In December last year Barclays became the first foreign bank to be censured for the practice when it was fined 12 million Taiwan dollars ($380,100) in addition to the ban from the onshore market.
Last month the regulator turned its attention to BNP Paribas and Deutsche Bank fining them the modest sum of two million Taiwan dollars for using their overseas-based employees to promote derivatives sales to Taiwanese clients, according to FSC documents.
"Regulators are fully aware of what foreign banks are doing in Taiwan but for years they just turned a blind eye to it as these activities did no harm to overall financial stability," says Andrew Fuh, Taipei-based partner at consultancy EY.
But the regulatory climate seems to be changing with an FSC official telling Risk.net they will continue to look to penalise global banks operating in Taiwan without the correct licenses. "The inspection will cover all market participants but the focus will be on banks that have relatively large business size in Taiwan and on high risk complex derivatives," says the official.
Taiwan's regulator has taken steps in the last 12 months to boost the domestic financial sector, for example by relaxing restrictions on trading foreign derivatives onshore last September. While previously all offshore-issued derivatives sales were banned, banks are now permitted to sell and trade these products onshore through locally hired people.
"The reason why these banks were punished is they were promoting these products through overseas-based sales, not local employees," says the FSC official.
The FSC official adds that both Deutsche Bank and BNP Paribas secured a licence to trade offshore securities onshore earlier this year. One of the criteria to get the licence is to hire at least three people for the Taiwan office.
"The banks are moving quite slowly in hiring local people as they are doing quite well through the current business model. They didn't expect they would be punished for this," says Fuh.
Barclays got a tougher treatment than BNPP and Deutsche because of the greater sales volumes involved and is banned from applying for the onshore trading licence for one year. The FSC also urged the British bank to trace the accountability of senior executives involved.
Shortly after the crackdown Barclays' Taiwan country head, Cosmas Lu, stepped down to be succeeded by James Lin.
EY's Fuh suggests that the root cause of the three banks' problems may be related to issues with investors.
"The real reason why these banks got fined is because some investors reported them to the FSC after they suffered big losses from trading derivatives with them. These clients deem the banks intentionally misled them for buying products unsuitable for them, but the banks insisted they have done nothing wrong.
"These things happen all the time but for some reason much more frequently this year. It's not clear if foreign banks did mislead investors but banks did do something wrong from the very beginning – using offshore people to sell products onshore. That makes a reasonable ground for the FSC to punish them."

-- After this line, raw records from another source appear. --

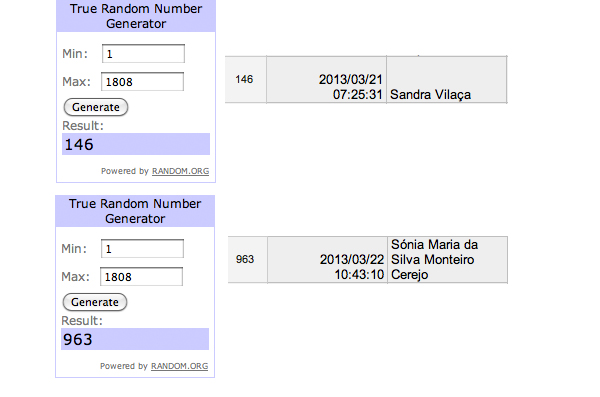Select the Sandra Vilaça name cell
Screen dimensions: 600x397
[x=447, y=79]
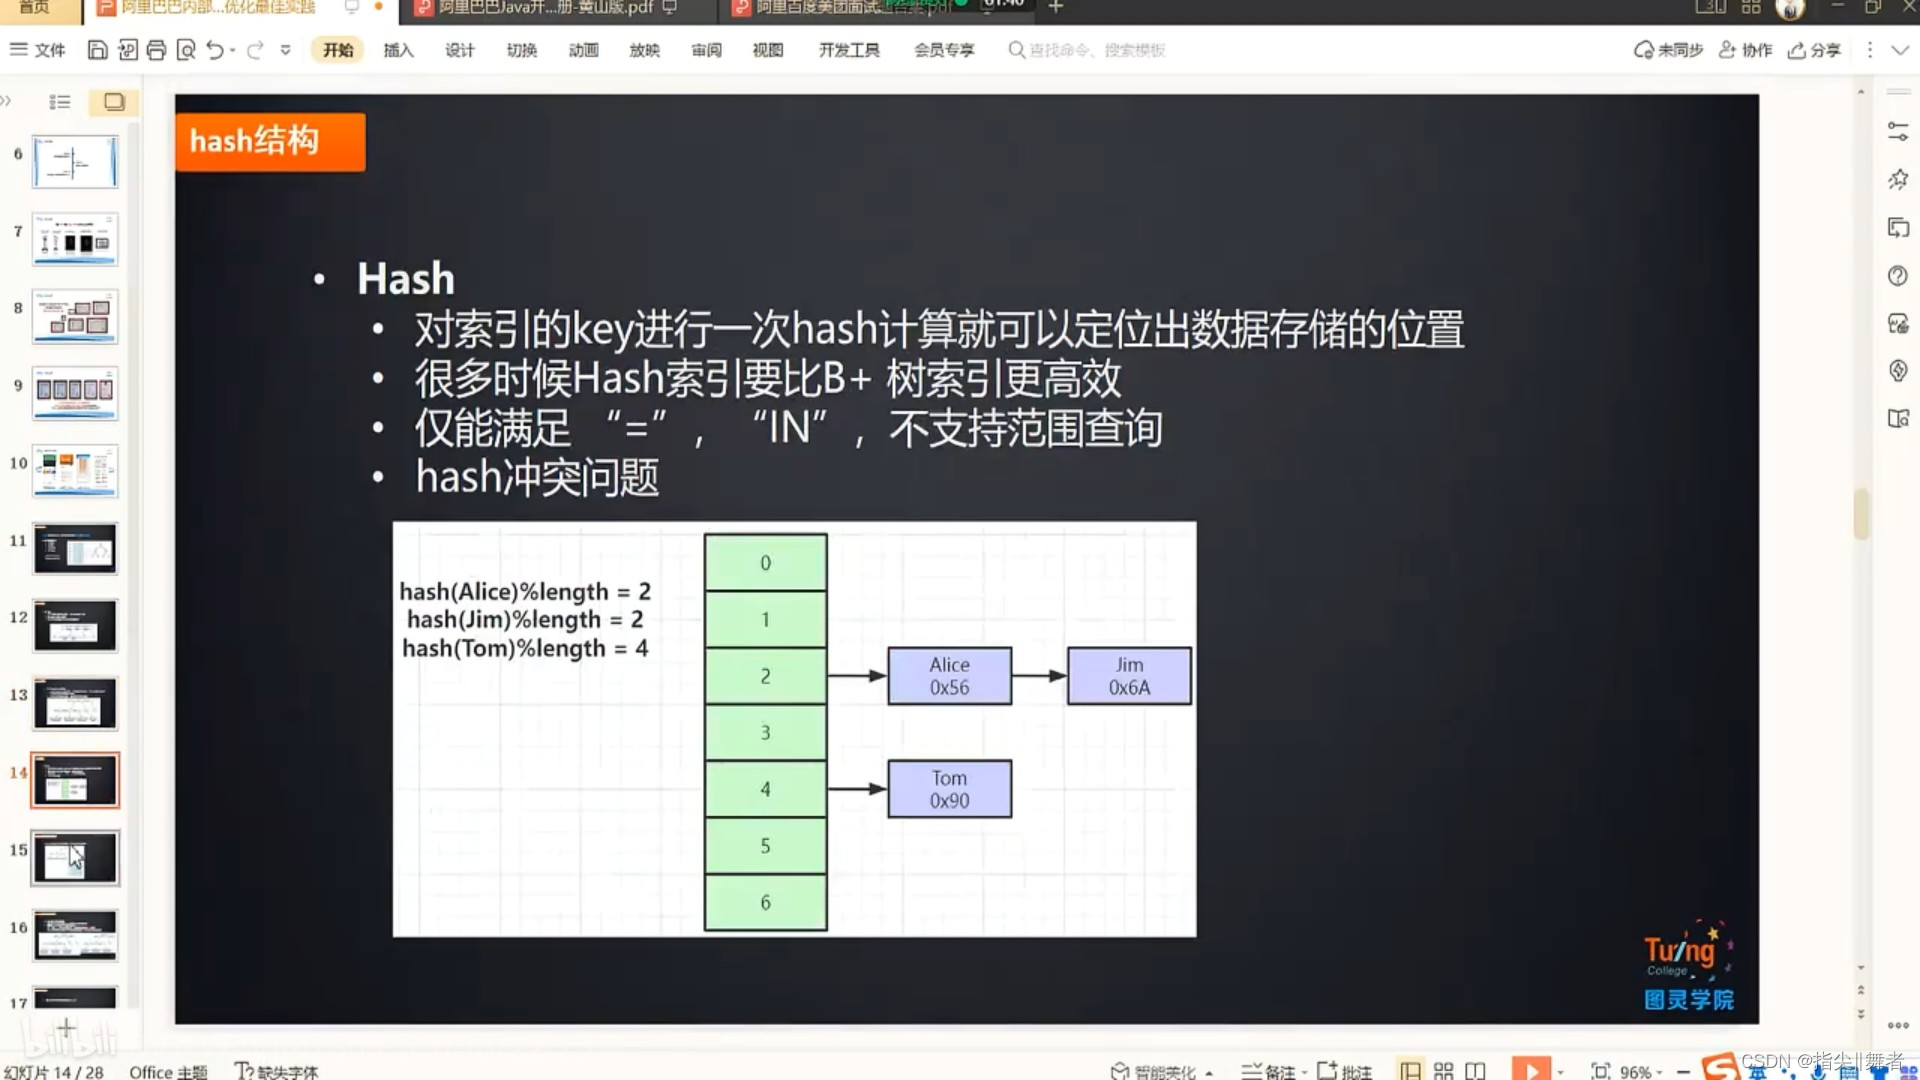Click the 插入 (Insert) menu tab
1920x1080 pixels.
pos(400,50)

However, Fuh adds that regulators may just use this to warn others and will not penalise more foreign banks if the buy and sell sides could jointly improve pre-trade communication and specify their own obligations and rights. "Foreign banks should act more prudently on selecting their clients in Taiwan," he says.
Spokespeople for BNP Paribas and Deutsche Bank say they have strengthened their internal controls to ensure such issues do not happen in future.
Barclays declined to comment.
According to the head of derivatives at a Taiwan bank there has already been a significant shift in the onshore derivatives market away from international banks and towards local players.
"More local houses are building up their risk warehousing capability and foreign banks' market share has dropped a lot. There is a clear sign from the regulators that they want to increase local players' competitiveness in this sector."
Only users who have a paid subscription or are part of a corporate subscription are able to print or copy content.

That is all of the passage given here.